EXERCISE AIM: Below are some records; find each line that carries the word "legend" and copy it.
*** INFORMATION Section Begins ***
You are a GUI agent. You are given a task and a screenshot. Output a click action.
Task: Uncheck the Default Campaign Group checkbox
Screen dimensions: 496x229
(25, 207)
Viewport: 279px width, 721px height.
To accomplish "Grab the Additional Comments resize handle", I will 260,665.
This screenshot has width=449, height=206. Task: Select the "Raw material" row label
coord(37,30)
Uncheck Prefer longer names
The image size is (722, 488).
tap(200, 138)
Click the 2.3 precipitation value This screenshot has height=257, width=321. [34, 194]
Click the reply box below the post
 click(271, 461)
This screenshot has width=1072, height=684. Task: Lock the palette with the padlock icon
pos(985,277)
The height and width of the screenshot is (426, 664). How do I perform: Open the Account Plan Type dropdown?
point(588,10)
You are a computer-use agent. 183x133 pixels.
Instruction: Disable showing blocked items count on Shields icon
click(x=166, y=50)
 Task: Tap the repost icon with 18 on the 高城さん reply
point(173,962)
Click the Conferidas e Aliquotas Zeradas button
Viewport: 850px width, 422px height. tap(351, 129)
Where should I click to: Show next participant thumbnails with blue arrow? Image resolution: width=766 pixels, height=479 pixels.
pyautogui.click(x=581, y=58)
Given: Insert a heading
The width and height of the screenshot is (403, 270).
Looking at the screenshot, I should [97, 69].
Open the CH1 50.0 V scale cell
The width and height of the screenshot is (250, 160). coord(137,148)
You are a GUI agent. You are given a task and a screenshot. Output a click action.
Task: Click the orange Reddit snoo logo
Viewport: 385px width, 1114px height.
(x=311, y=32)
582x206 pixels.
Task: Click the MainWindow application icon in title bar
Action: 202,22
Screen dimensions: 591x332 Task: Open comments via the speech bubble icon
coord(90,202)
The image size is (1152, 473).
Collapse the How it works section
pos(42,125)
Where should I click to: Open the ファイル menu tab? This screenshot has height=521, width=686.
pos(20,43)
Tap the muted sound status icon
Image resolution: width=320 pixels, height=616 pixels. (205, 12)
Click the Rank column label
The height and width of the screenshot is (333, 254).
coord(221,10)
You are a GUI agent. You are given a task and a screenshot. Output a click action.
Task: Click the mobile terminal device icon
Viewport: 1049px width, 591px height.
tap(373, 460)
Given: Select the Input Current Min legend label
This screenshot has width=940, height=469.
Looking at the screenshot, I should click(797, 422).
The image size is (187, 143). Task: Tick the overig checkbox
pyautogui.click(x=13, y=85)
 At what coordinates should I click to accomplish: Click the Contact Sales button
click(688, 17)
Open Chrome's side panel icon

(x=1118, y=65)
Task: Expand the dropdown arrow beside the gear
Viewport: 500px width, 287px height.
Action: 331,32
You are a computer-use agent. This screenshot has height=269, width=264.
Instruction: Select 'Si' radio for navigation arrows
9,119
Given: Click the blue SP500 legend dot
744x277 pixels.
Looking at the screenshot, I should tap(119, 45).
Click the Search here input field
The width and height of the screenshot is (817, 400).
*** INFORMATION Section Ends ***
ANSWER BOX:
Given: Select the Input Current Min legend label
Given: Click the blue SP500 legend dot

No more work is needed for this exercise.